Il fenomeno del riciclaggio nei mercati dell’arte è stato ampiamente documentato, con stime che tendono ad indicare una dimensione quantitativa sostanziale. Mancano studi sul recente mercato degli NFT. L’anonimato che si cela dietro il sistema delle cryptovalute e degli NFT può sicuramente costituire un incentivo a porre in essere schemi di riciclaggio. Ma questo dovrebbe solamente spingere a trovare delle soluzioni per riportare il sistema degli NFT su un piano di piena legalità e di trasparenza, consistentemente con ciò che già avviene nei mercati del mondo reale.
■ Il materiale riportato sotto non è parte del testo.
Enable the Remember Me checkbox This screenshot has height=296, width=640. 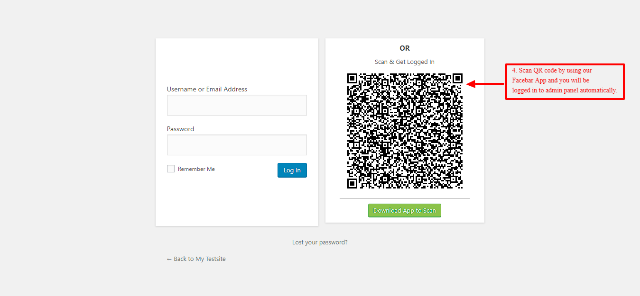click(171, 169)
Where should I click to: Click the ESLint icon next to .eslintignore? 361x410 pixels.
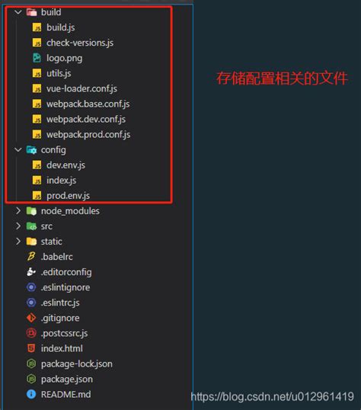click(31, 287)
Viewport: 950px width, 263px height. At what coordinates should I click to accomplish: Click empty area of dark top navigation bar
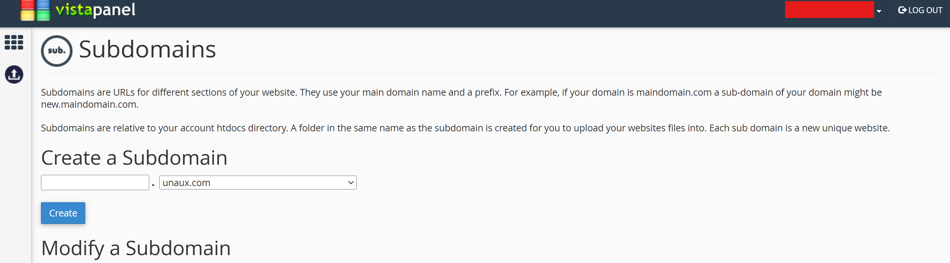(x=451, y=13)
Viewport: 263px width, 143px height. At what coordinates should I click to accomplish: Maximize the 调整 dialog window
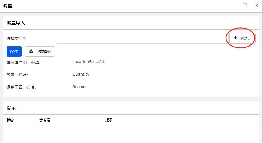245,6
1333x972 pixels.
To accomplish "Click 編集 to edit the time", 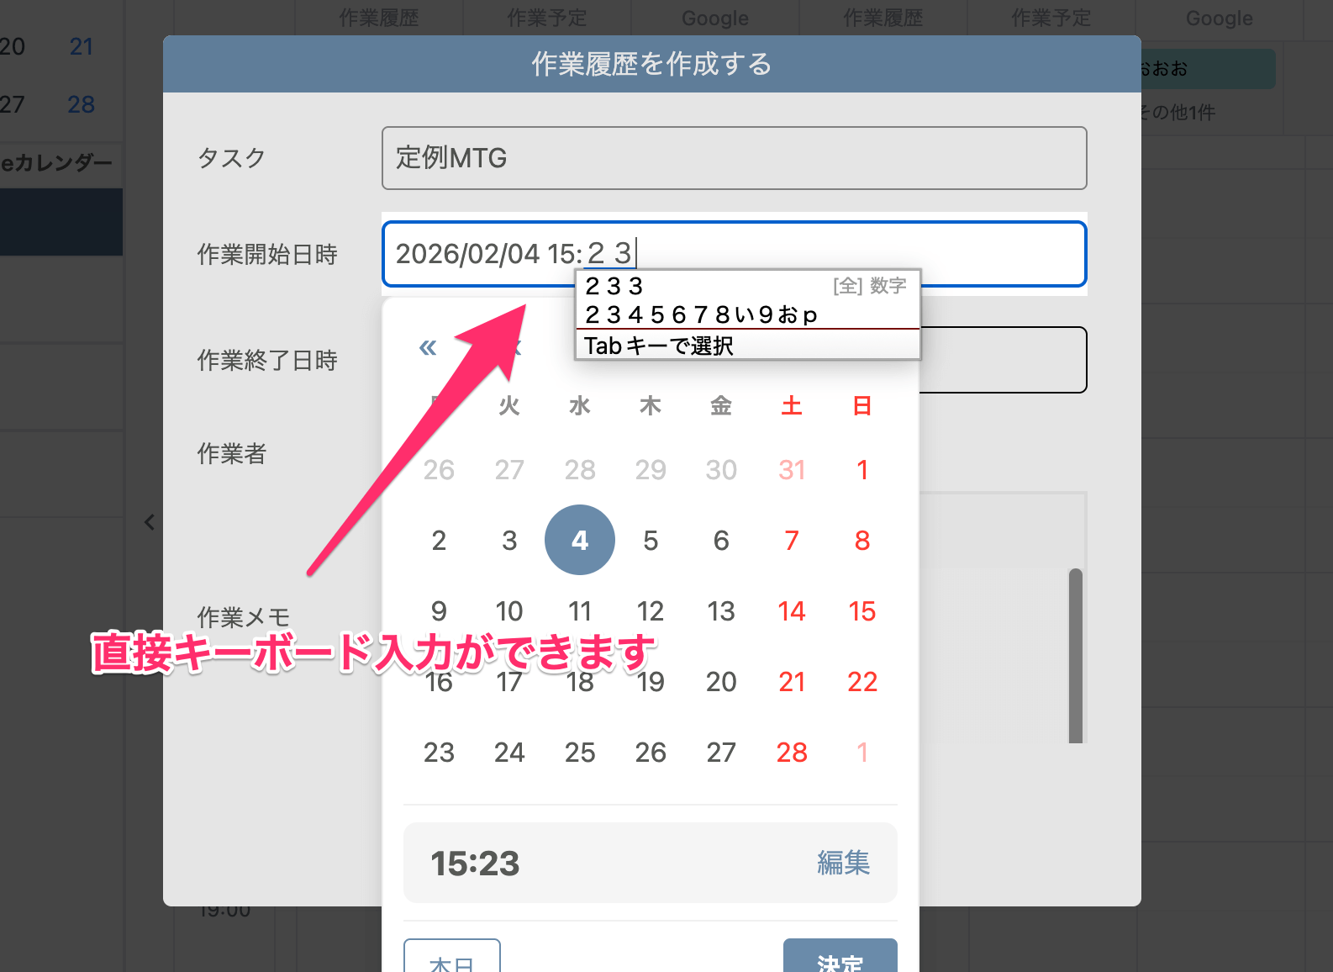I will (843, 863).
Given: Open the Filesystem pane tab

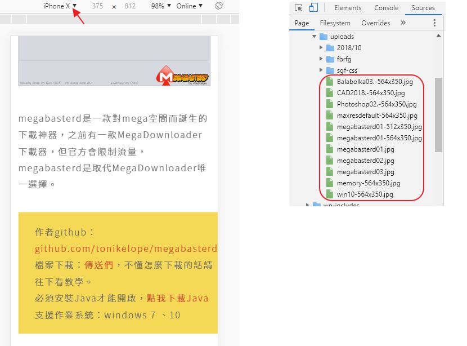Looking at the screenshot, I should click(x=335, y=23).
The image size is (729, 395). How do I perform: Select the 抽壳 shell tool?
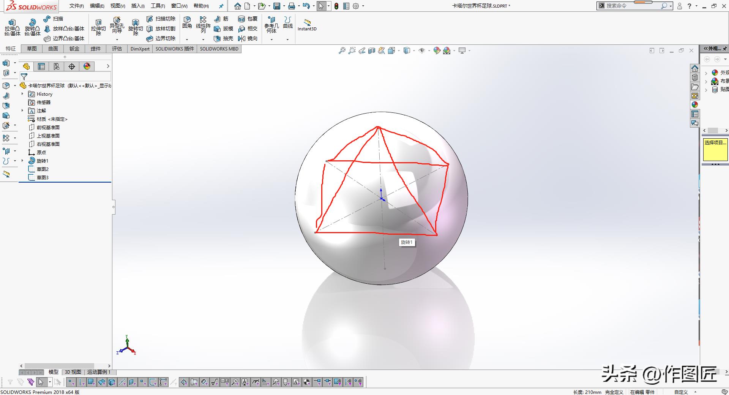(224, 38)
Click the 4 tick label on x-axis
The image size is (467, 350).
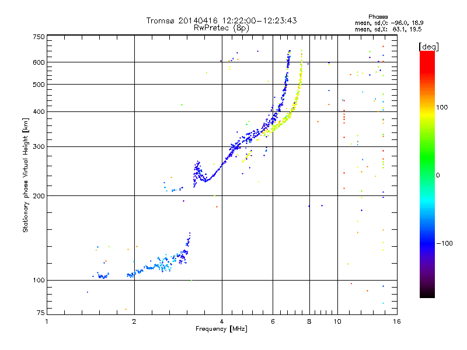tap(222, 321)
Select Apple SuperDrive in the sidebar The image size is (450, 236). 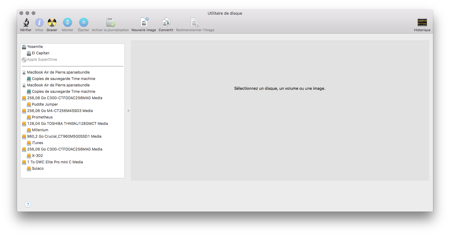click(42, 60)
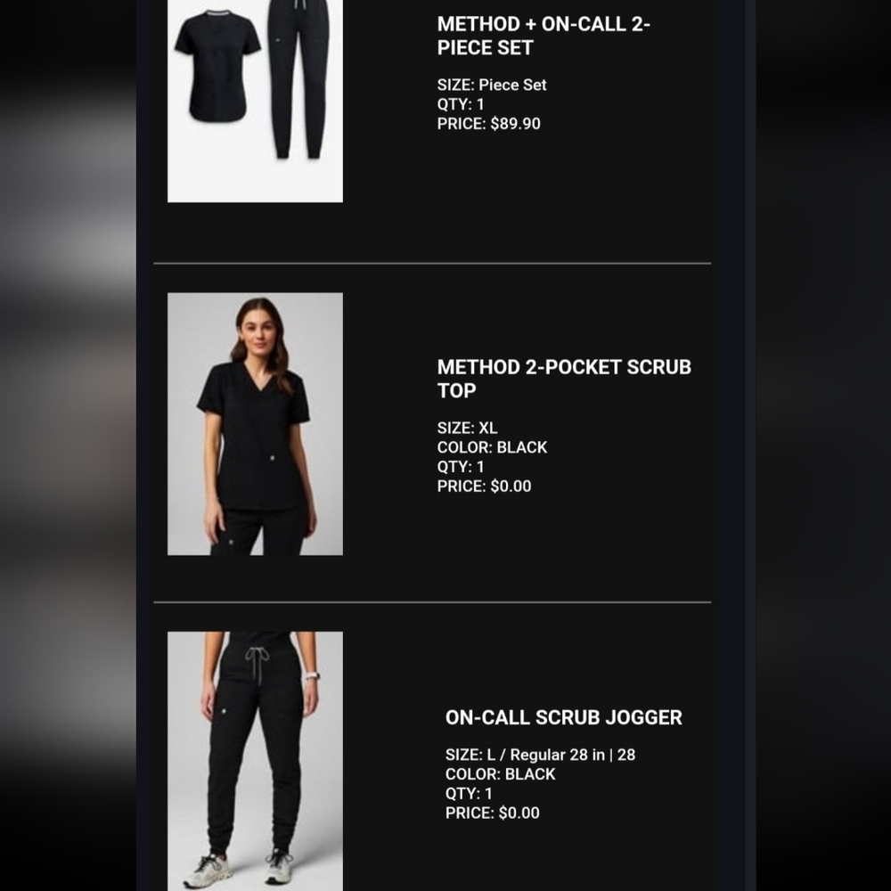Select the $89.90 price text

click(515, 124)
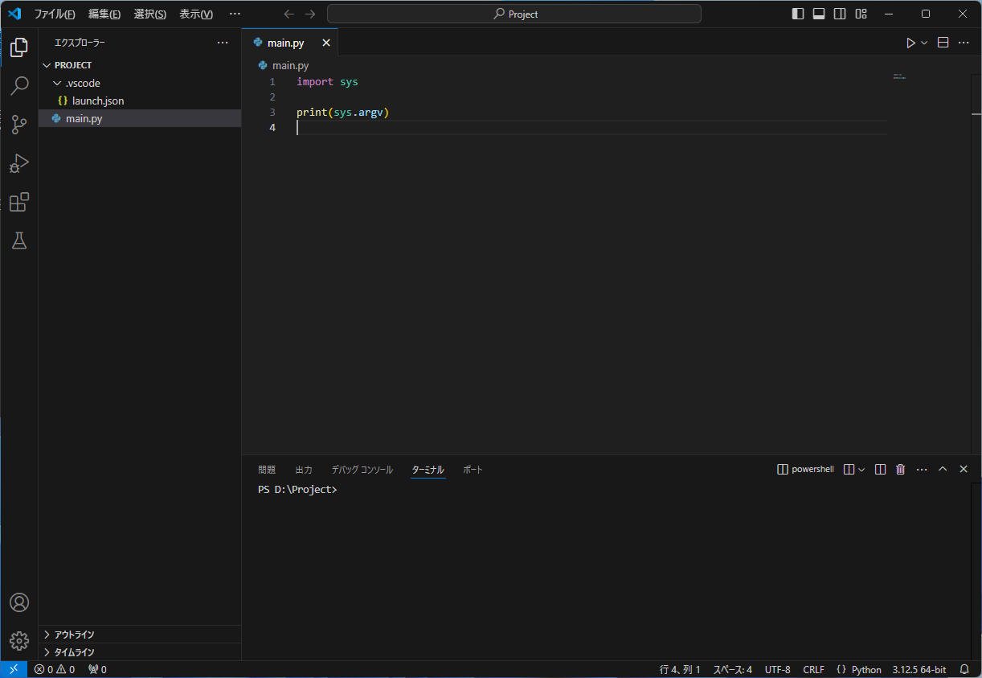
Task: Toggle the secondary sidebar
Action: point(839,14)
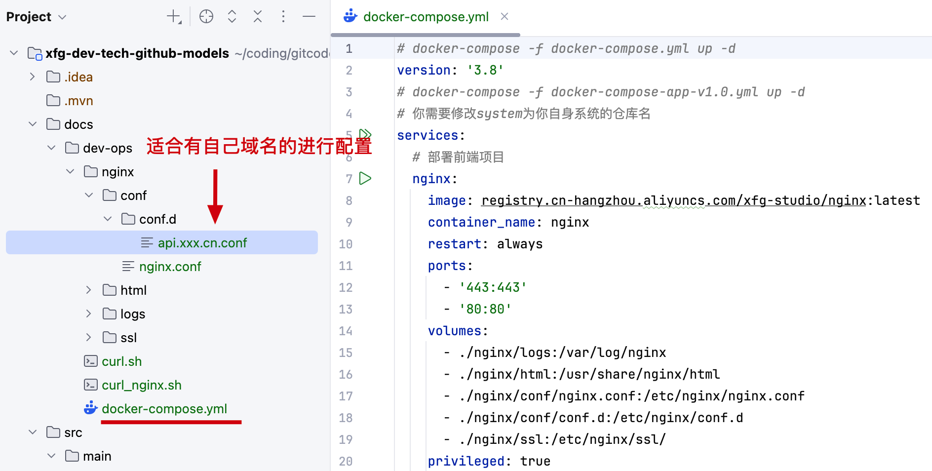Open curl_nginx.sh script file
Screen dimensions: 932x471
point(141,385)
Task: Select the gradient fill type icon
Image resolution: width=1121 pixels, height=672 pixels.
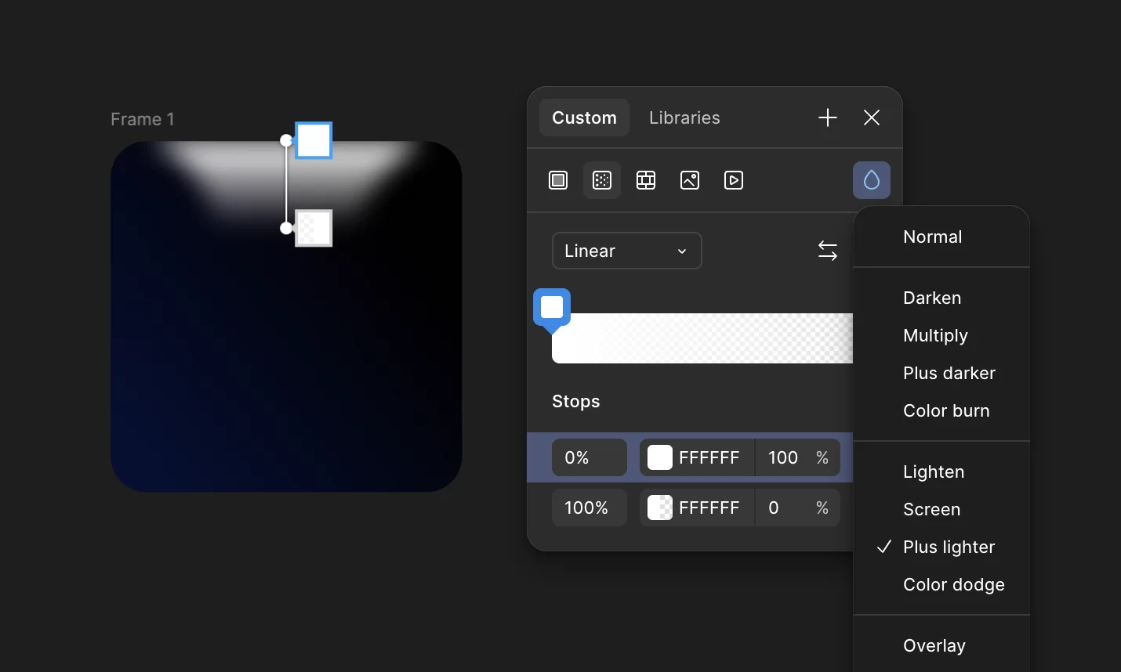Action: pyautogui.click(x=602, y=180)
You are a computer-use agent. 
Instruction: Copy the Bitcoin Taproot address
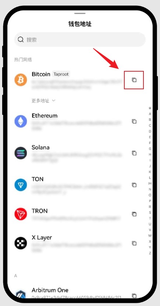click(134, 80)

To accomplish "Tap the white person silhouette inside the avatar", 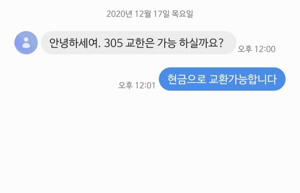I will coord(26,43).
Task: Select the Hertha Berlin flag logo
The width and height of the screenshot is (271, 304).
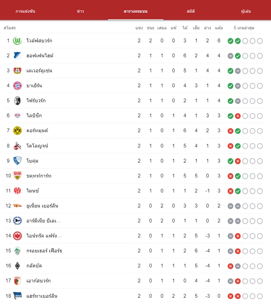Action: pos(17,296)
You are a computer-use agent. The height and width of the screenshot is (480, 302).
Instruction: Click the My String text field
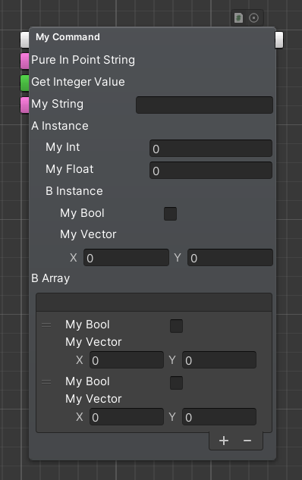tap(204, 105)
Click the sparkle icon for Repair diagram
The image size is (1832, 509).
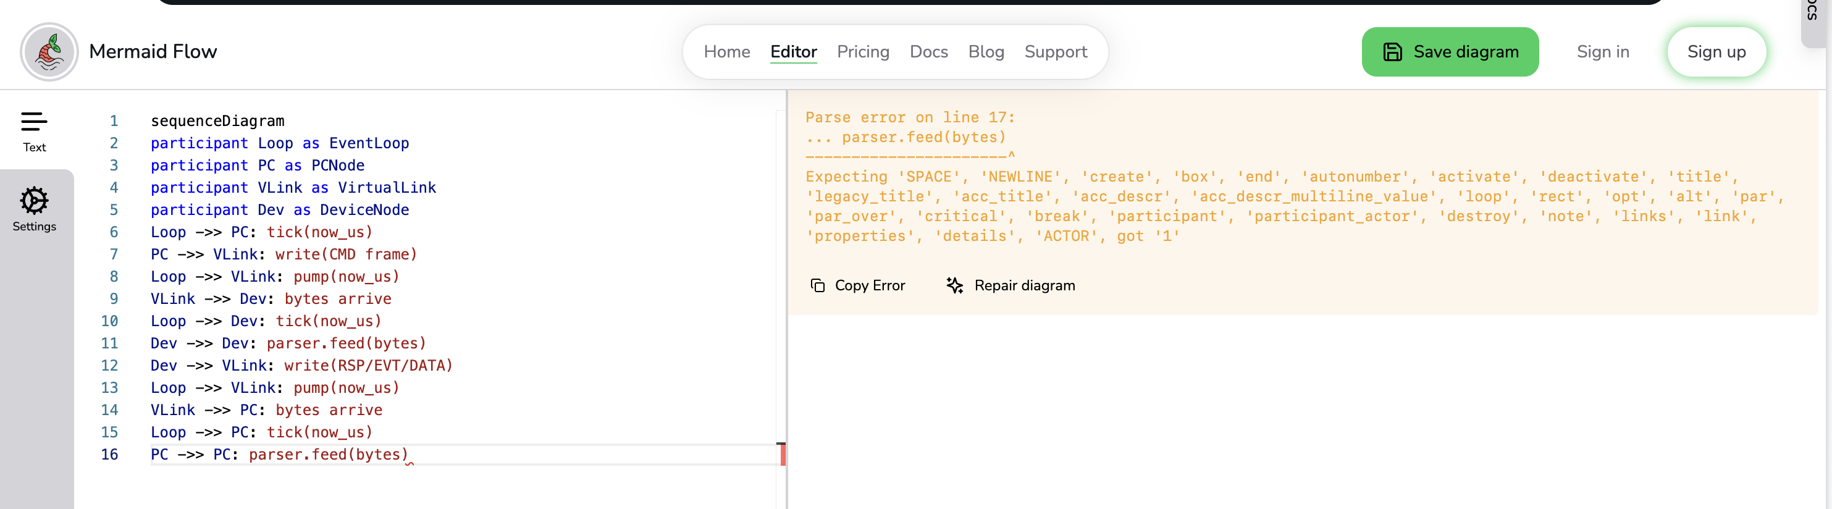[954, 286]
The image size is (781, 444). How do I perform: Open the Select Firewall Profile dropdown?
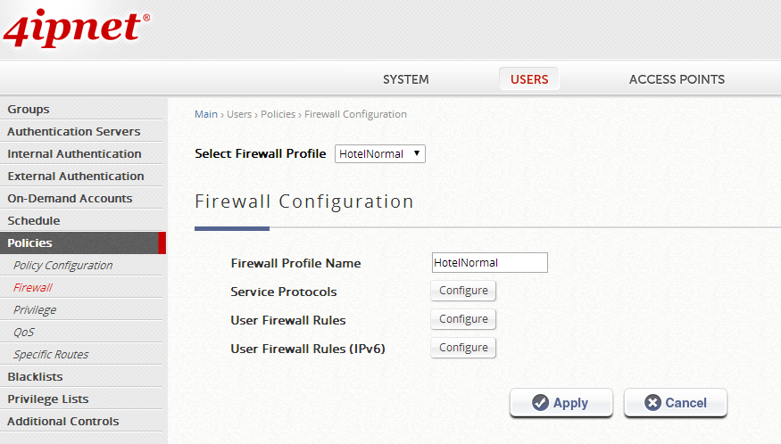380,154
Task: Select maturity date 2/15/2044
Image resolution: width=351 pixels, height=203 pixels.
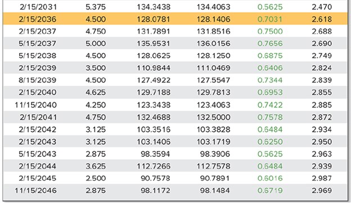Action: click(x=37, y=166)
In seguito alle pressioni dagli Stati Uniti, la piattaforma di scambi di criptovalute Binance ha adottato più stringenti misure di identificazione dei propri clienti: il procedimento di due diligence noto come “Know Your Customer” (KYC). Sulla piattaforma Opensea (il principale marketplace degli NFT), diversi progetti di NFT si sono assoggettati volontariamente a procedure di KYC da parte di società specializzate o hanno cercato altre soluzioni di natura sperimentale per provare la loro identità. Ovviamente è auspicabile che il gestore del marketplace stesso si faccia portatore della realizzazione di un processo serio di KYC. Il problema è noto e l’offerta specializzata di mercato consta già di operatori pienamente qualificati che offrono soluzioni software per l’esternalizzazione dei procedimenti KYC.

I punti deboli nei quali si convogliano flussi di riciclaggio riguardano l’entrata e l’uscita di valuta corrente nei portafogli virtuali. Ma, per acquistare criptovaluta, occorre sempre passare prima di tutto per il canale bancario tradizionale: la stessa considerazione rimane valida per la conversione di criptovaluta in valuta corrente. Lo snodo che permette l’uso dei fondi riciclati può essere non così “high tech” come il ruolo degli NFT: l’utilizzo dei fondi che si spostano sotto forma di criptovaluta nella blockchain si deve tramutare in acquisto di beni o servizi, prima o poi!

“L’introduzione di un quadro normativo appropriato e la concomitante difesa dell’economia reale dai flussi di riciclaggio che possono passare per il mondo cripto dovrebbe consentire di liberare le energie di innovazione tecnologica che possono costituire (e all’estero in parte già lo fanno) il motore per lo sviluppo di un’industria creativa e della digitalizzazione basata sul Web 3.0 di cui l’Italia ha sicuramente bisogno e su cui non può rimanere indietro”.

Semmai, si potrebbe e si dovrebbe incentivare la creazione di marketplaces europei che permettano di generare e scambiare NFT, per controbilanciarne l’attuale concentrazione in America del Nord (fenomeno analogo a quello che ha caratterizzato lo sviluppo delle ‘big tech’). Al contrario, una risposta violentemente ideologica di rigetto degli NFT – basata su preconcetti e scarsa comprensione di un fenomeno nuovo e complesso – rischia solamente di aggiungere un’ulteriore ed inutile zavorra alla già malconcia economia italiana che, nella classifica sulla competitività internazionale delle maggiori economie del mondo, è in caduta libera da molti anni.